▸ **Excerpted records**
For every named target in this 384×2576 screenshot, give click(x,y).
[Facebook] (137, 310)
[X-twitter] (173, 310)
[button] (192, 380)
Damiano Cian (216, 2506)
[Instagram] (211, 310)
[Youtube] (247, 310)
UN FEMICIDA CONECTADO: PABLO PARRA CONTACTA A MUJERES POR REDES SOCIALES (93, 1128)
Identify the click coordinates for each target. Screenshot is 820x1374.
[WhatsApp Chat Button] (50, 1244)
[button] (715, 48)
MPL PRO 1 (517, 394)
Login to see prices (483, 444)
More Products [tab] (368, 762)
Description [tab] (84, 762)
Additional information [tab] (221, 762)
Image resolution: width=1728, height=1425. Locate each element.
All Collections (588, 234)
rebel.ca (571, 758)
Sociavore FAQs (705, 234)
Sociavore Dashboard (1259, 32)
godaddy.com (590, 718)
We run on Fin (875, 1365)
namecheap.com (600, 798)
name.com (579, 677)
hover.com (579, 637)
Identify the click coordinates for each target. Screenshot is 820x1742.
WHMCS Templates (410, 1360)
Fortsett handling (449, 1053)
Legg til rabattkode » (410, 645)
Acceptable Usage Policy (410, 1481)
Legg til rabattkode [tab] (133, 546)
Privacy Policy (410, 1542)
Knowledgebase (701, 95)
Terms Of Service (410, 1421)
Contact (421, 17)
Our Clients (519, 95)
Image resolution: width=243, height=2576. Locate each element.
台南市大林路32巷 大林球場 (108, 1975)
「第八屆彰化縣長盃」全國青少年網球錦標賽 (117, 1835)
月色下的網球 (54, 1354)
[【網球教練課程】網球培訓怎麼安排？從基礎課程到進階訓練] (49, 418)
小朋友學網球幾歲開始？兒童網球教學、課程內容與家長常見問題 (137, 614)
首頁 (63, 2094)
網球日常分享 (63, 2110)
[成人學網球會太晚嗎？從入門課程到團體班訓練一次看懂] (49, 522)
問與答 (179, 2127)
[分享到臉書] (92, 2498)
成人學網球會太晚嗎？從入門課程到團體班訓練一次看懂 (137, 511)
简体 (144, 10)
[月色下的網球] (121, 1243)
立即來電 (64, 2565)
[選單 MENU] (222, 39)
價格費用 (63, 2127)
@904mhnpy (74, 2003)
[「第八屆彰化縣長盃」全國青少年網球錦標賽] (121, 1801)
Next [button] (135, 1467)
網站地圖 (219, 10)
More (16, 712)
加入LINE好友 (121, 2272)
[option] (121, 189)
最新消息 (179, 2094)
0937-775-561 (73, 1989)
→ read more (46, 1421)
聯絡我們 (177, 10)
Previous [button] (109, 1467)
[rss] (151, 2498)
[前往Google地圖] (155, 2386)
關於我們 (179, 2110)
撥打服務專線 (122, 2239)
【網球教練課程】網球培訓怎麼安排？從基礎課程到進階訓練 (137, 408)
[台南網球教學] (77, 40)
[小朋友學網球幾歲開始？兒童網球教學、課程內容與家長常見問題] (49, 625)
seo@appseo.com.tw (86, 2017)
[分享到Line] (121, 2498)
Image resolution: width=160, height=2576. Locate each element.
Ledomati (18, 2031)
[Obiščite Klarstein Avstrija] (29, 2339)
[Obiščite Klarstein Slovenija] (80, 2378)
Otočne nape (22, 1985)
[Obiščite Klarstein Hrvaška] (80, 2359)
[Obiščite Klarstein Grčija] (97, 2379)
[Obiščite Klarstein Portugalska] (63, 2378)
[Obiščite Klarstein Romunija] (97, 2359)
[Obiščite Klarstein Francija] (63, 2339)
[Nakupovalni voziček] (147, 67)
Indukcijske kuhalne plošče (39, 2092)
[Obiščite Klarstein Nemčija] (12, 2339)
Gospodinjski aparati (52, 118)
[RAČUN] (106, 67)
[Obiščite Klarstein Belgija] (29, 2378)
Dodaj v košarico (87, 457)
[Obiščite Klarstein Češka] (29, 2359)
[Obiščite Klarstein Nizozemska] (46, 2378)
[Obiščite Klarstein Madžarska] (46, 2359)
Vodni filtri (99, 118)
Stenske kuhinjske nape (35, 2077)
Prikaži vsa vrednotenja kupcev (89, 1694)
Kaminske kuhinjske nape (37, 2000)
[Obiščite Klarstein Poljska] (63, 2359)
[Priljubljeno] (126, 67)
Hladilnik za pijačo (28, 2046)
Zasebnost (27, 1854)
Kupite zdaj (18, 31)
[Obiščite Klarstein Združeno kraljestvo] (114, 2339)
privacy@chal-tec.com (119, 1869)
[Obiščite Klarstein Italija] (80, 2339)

▸ **Required action**
Every line from the start of the listing through the line with "More Products [tab] (368, 762)" should be reproduced exactly, and no other line.

▸ **Final answer**
For every named target in this 384×2576 screenshot, give click(x,y).
[Facebook] (137, 310)
[X-twitter] (173, 310)
[button] (192, 380)
Damiano Cian (216, 2506)
[Instagram] (211, 310)
[Youtube] (247, 310)
UN FEMICIDA CONECTADO: PABLO PARRA CONTACTA A MUJERES POR REDES SOCIALES (93, 1128)
Identify the click coordinates for each target. Screenshot is 820x1374.
[WhatsApp Chat Button] (50, 1244)
[button] (715, 48)
MPL PRO 1 (517, 394)
Login to see prices (483, 444)
More Products [tab] (368, 762)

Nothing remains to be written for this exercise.